C’est drôle, car dans le grand ordre des choses, ces personnes « allophones » finissent par devenir des gros vides, mélangés comme tels dans la tache brune pâteuse multiculturelle de l’Amérique du Nord. Ils refusent l’identité québécoise et tiennent à s’identifier en tant que telle ou telle nationalité—même quand c’est évidemment faux. Mike ne passera jamais pour un vrai Italien en Italie. Il se peut qu’il se dise « canadien » d’une certaine manière—quoi que ça veuille dire. Quand je vivais au Minnesota et que je croisais des Canadiens, je leur demandais souvent de quelle manière ils se distinguent de leurs homologues aux États-Unis. La réponse était presque toujours en lien avec le régime public d’assurance-maladie. Mais là, ils ne peuvent même plus se servir de cet axiome, car les chanceux Américains se trouvent dans une situation semblable avec Obamacare !
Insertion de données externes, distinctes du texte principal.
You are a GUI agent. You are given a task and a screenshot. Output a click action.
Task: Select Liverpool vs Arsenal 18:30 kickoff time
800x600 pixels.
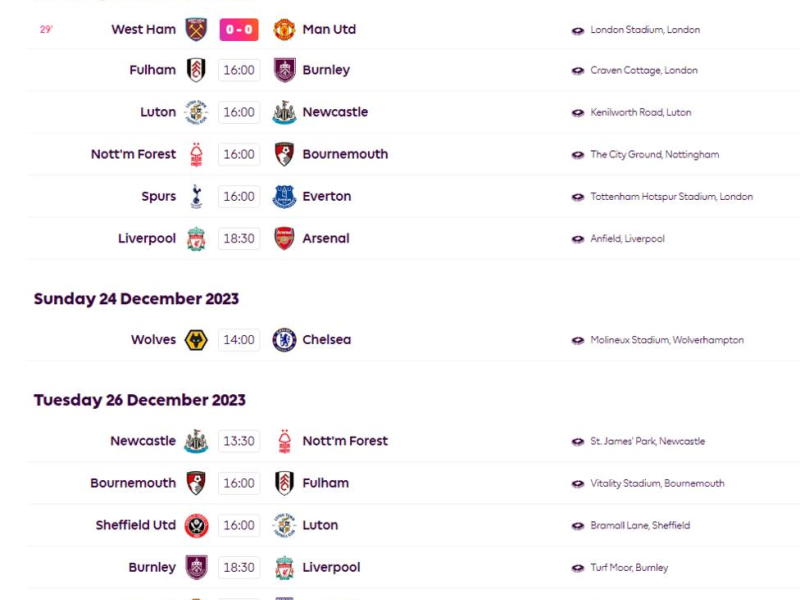[239, 239]
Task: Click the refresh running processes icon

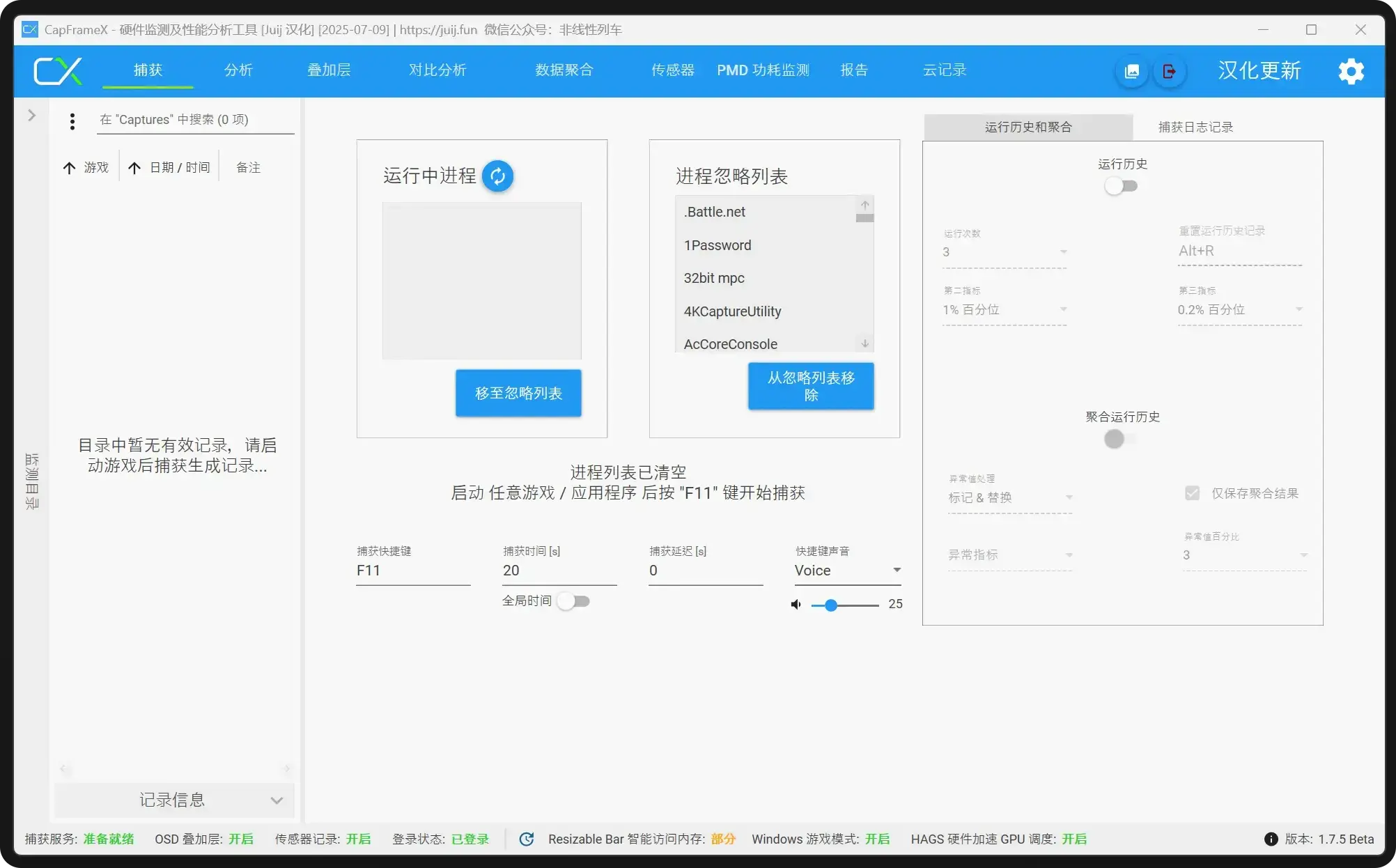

En tout cas, la situation allo-anglo ne s’améliore pas dans une Montréal pleine d’anglophones racontant des histoires sur leur triste sort au Québec. Parfois, on entend de la torture qui se passe à la STM ou d’autres trucs qui feront croire que les paramédics mangent des enfants comme la vieille de Hansel et Gretel. Parfois, leurs frères des autres provinces ont un mot à dire.

Avant de recevoir plein de commentaires négatifs des anglos, proférant des inepties sur leurs droits et gna gna gna, sachez que je ne fais que souligner que tous les faux allophones devraient juste s’assumer, cesser de s’afficher en tant qu’allophone et dire ce qu’ils sont—des anglophones, pas très différents les uns des autres, qui ne prêtent aucune attention au Québec et tout ce qui vient avec, tout en instrumentalisant la langue de leurs ancêtres afin de justifier leur médiocrité.

Pour terminer sur une note positive, il y a quelques anglophones au Canada qui se mettent à se réveiller et reconnaître que le Québec a toujours eu raison en ce qui concerne la langue, l’identité et la vie sociale.

Espérons que les « allophones » en tiendront compte.